Much of a bank's power comes from people depositing their paychecks -- take
away the deposits, and you take away the power
(<http://en.wikipedia.org/wiki/Bank_run>).

More people don't do this because banks are so convenient and there are few
good alternatives. Even credit unions partner with banks so using them doesn't
really help.

A digital safety deposit box that's linked to your debit card could provide
the convenience of a bank, without empowering the banks.

------
runeks
The problem isn't really the banks, it's our current monetary system which
gives tremendous power to the banks. We created this mess ourselves.

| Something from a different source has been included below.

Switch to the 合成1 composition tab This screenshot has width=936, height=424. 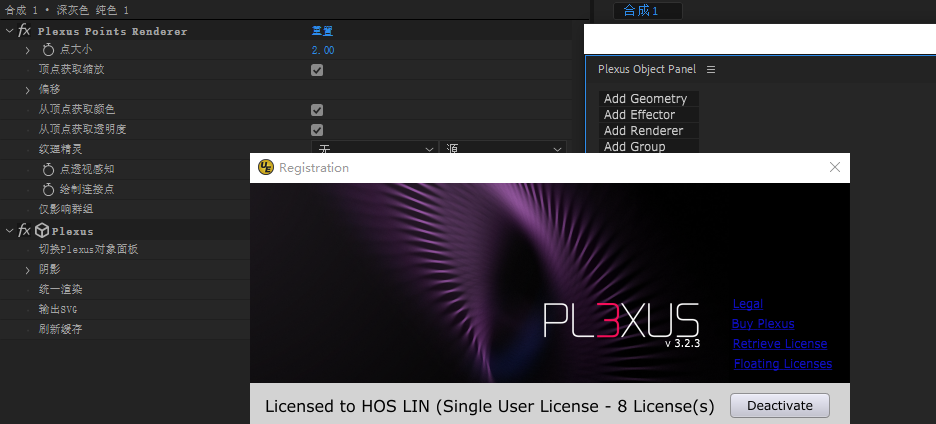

First we create a monetary system in which private banks are instrumental in
both distributing and creating new currency, making it possible for them to
reap huge gains and grow abnormally large. Then we get angry at the banks when
they use this power for financial gain. How about not giving them this power
in the first place?

I'm reading a very interesting book on monetary systems called "Paper Money
Collapse" by a German named Detlev Schlichter who worked in the financial
sector for 20 years. We're used to the system working this way, but a thorough
explanation of the system - like the one in this book - really shows what a
strange and cumbersome system it is we've created. It's as if on the area of
the production of goods and services we've come to the conclusion that it's
best to let private companies produce these, as the state is simply too
inefficient to accomplish anything the market is able to. But in the area of
money production we still advocate a state monopoly.